>> start

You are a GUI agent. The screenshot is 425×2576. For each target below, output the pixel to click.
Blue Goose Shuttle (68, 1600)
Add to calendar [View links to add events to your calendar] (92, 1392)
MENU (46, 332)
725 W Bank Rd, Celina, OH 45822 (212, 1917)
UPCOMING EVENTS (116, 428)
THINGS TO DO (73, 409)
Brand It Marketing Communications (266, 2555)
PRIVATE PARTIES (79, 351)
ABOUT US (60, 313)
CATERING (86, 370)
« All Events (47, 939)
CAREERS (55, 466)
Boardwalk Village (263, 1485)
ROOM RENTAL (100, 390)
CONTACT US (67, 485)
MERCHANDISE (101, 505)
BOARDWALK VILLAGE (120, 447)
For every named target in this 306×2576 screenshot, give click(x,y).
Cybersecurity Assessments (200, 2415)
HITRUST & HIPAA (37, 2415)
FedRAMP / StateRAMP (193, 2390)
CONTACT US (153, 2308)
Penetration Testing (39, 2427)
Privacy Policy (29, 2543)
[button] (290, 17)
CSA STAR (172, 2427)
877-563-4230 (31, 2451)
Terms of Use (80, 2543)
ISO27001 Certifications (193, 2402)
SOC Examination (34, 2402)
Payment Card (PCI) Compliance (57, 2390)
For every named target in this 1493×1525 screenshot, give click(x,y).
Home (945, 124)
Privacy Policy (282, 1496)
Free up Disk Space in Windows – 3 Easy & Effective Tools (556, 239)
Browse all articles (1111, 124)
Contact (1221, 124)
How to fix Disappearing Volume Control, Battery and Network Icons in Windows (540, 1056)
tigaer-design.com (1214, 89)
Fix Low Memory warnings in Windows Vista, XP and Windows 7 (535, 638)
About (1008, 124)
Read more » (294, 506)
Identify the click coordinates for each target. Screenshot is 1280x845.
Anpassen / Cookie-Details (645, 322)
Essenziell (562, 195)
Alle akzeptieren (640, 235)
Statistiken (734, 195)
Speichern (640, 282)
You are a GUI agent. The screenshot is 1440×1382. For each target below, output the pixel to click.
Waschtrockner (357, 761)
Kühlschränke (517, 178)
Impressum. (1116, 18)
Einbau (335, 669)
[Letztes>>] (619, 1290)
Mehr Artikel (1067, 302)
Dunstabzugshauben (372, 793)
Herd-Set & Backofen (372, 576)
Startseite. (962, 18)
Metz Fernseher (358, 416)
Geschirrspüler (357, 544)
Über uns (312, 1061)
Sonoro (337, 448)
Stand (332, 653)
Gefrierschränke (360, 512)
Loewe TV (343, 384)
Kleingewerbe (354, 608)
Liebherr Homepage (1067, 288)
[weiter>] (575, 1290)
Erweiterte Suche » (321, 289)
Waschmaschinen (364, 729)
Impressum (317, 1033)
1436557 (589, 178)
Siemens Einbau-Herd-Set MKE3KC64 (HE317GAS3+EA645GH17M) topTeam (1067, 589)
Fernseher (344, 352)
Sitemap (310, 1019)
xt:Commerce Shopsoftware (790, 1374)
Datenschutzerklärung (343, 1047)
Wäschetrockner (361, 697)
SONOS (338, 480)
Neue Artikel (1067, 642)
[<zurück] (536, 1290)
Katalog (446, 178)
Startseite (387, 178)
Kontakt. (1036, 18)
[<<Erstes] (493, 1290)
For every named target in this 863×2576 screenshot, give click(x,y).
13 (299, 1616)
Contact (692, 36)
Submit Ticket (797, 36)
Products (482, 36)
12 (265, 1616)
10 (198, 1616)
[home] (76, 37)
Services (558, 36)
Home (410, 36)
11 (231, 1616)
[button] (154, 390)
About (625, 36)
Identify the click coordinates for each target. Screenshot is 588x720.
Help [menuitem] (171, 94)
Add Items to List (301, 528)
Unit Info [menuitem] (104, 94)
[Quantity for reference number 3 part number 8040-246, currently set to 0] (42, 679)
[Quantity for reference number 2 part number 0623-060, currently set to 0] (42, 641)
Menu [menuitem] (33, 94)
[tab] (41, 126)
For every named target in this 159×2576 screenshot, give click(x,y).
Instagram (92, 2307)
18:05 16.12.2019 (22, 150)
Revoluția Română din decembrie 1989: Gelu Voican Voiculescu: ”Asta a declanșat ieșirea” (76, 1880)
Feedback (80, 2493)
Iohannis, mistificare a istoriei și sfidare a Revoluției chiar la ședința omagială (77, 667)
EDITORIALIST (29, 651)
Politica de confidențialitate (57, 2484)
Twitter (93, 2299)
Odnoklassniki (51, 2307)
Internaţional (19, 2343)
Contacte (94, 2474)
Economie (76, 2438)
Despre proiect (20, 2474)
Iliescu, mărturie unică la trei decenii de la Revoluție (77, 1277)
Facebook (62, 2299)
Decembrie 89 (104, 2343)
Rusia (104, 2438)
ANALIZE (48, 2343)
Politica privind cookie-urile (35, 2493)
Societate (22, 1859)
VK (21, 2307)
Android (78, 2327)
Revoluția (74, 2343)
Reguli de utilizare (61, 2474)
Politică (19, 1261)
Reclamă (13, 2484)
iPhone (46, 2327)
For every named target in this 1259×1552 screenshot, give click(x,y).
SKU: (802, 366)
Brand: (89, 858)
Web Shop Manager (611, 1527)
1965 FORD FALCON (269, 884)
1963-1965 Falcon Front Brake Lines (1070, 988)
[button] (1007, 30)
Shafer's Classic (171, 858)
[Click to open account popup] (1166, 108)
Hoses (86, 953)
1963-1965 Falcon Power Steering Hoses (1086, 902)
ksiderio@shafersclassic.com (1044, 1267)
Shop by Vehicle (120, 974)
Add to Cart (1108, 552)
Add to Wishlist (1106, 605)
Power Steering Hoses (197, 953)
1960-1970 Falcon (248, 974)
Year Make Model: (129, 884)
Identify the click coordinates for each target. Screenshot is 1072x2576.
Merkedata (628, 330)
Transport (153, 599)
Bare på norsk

>> end

**SET PROBLEM:**
Copy the lines above verbatim, beginning with the line that contains "UPCOMING EVENTS (116, 428)" and ending after the line that contains "Contact (1221, 124)".

**THE OUTPUT:**
UPCOMING EVENTS (116, 428)
THINGS TO DO (73, 409)
Brand It Marketing Communications (266, 2555)
PRIVATE PARTIES (79, 351)
ABOUT US (60, 313)
CATERING (86, 370)
« All Events (47, 939)
CAREERS (55, 466)
Boardwalk Village (263, 1485)
ROOM RENTAL (100, 390)
CONTACT US (67, 485)
MERCHANDISE (101, 505)
BOARDWALK VILLAGE (120, 447)
For every named target in this 306×2576 screenshot, give click(x,y).
Cybersecurity Assessments (200, 2415)
HITRUST & HIPAA (37, 2415)
FedRAMP / StateRAMP (193, 2390)
CONTACT US (153, 2308)
Penetration Testing (39, 2427)
Privacy Policy (29, 2543)
[button] (290, 17)
CSA STAR (172, 2427)
877-563-4230 (31, 2451)
Terms of Use (80, 2543)
ISO27001 Certifications (193, 2402)
SOC Examination (34, 2402)
Payment Card (PCI) Compliance (57, 2390)
For every named target in this 1493×1525 screenshot, give click(x,y).
Home (945, 124)
Privacy Policy (282, 1496)
Free up Disk Space in Windows – 3 Easy & Effective Tools (556, 239)
Browse all articles (1111, 124)
Contact (1221, 124)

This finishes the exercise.